Sign-based guidance (as in GHL) achieves correct gradient directionality in high-dimensional, infinite-width limits (Hua et al., 29 Jan 2026, Clark et al., 2021).
Regularization and noise can flip Hebbian to anti-Hebbian alignment, further demonstrating the equivalence of global-modulated local learning to non-local error propagation (Koplow et al., 23 May 2025).

These findings bridge the conceptual gap between local Hebbian plasticity and meta-optimization, indicating that “global guidance” may, in effect, be a requirement for scalable, content-aware plasticity in both biological and artificial systems.

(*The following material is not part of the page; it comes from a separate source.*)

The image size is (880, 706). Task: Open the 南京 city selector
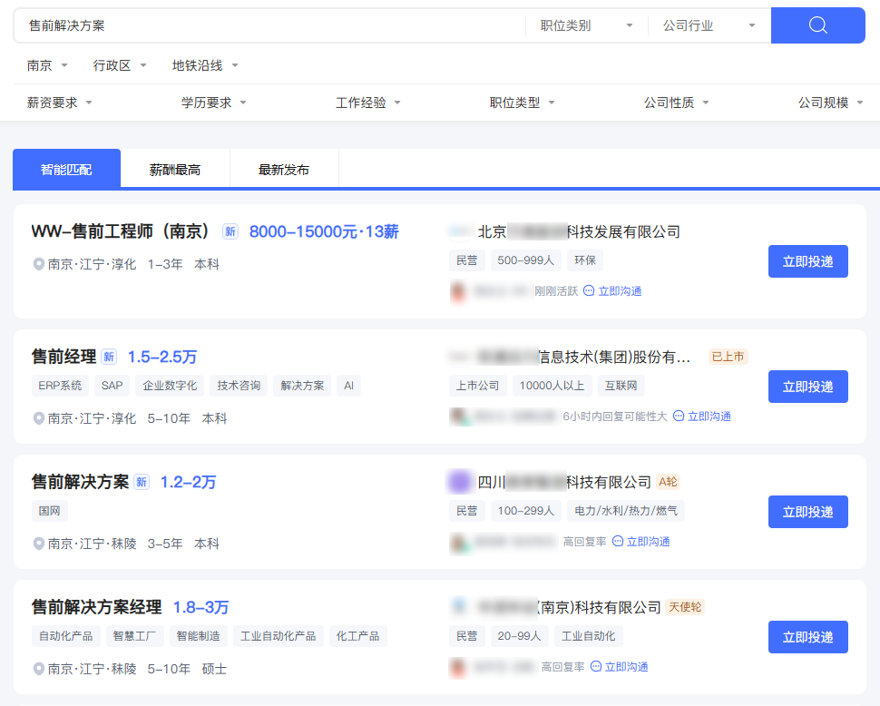[x=47, y=65]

6. Application Domains and Extensions

Global-guided Hebbian Learning rules are broadly applicable:

Deep convolutional neural networks and very deep residual architectures (up to 1202 layers) for image classification on CIFAR and ImageNet (Hua et al., 29 Jan 2026).
Recurrent neural networks and LSTMs for rapid memory formation, sequence processing, and few-shot learning (Duan et al., 2023).
Attractor networks implementing long-range sequence binding and associative memory (Haga et al., 2018).
Human-like continual learning and context-dependent task switching via context gating and slow task signaling (Flesch et al., 2022).
Convolutional and vectorized nonnegative networks trained with broadcast error signals (GEVB) (Clark et al., 2021).

Potential extensions include surrogate or reward-based global signals, application to non-canonical architectures (Transformers, spiking neural nets) (Hua et al., 29 Jan 2026), and further formal elucidation of convergence and hardware implementability.

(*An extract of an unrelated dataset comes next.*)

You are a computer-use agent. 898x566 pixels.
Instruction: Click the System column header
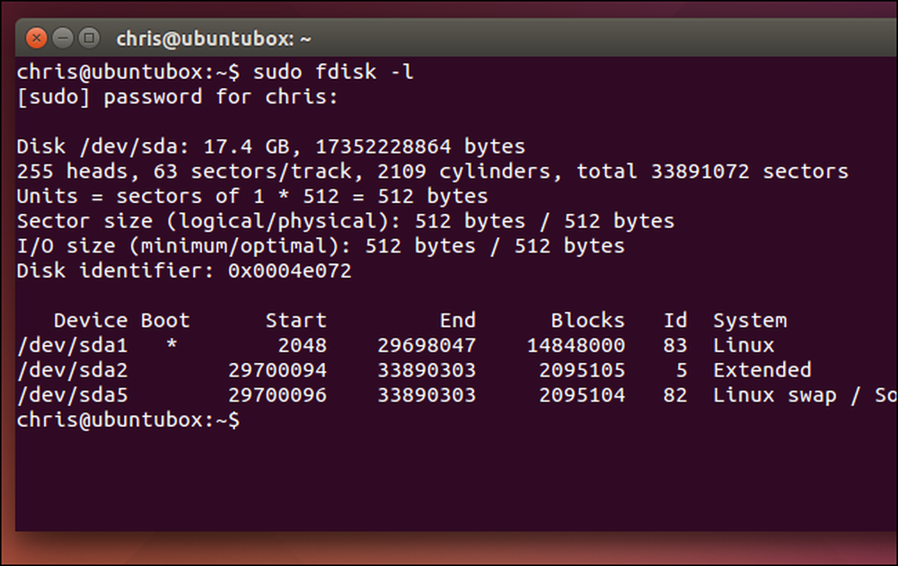click(750, 321)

7. Limitations and Open Questions

Despite their strengths, GHL frameworks entail several technical trade-offs:

All current variants require computation of the global signal (typically through a backward pass or activity aggregation), precluding strictly no-backprop hardware implementations (Hua et al., 29 Jan 2026).
Convergence guarantees in non-convex or highly non-stationary regimes remain open, with stability empirically ensured but formally unproven for sign modulation (Hua et al., 29 Jan 2026).
Most proposed global signals are not strictly local, requiring neuromodulatory broadcast or central controller mechanisms; the biological plausibility of precise sign broadcasting at scale warrants investigation (Clark et al., 2021).
Comparison of GHL-learned representations with those from backpropagation and direct probing in neural data are ongoing areas of research (Clark et al., 2021).
Extensions to continual learning regimes with richer context, gating architectures, and replay or regularization strategies are under exploration (Flesch et al., 2022).

The documented flexibility of global-guided Hebbian plasticity suggests a foundational role for such rules in both computational neuroscience and scalable machine learning. Future investigations may elucidate further biological substrates and continue to reduce the performance and scalability gap with backpropagation-based training.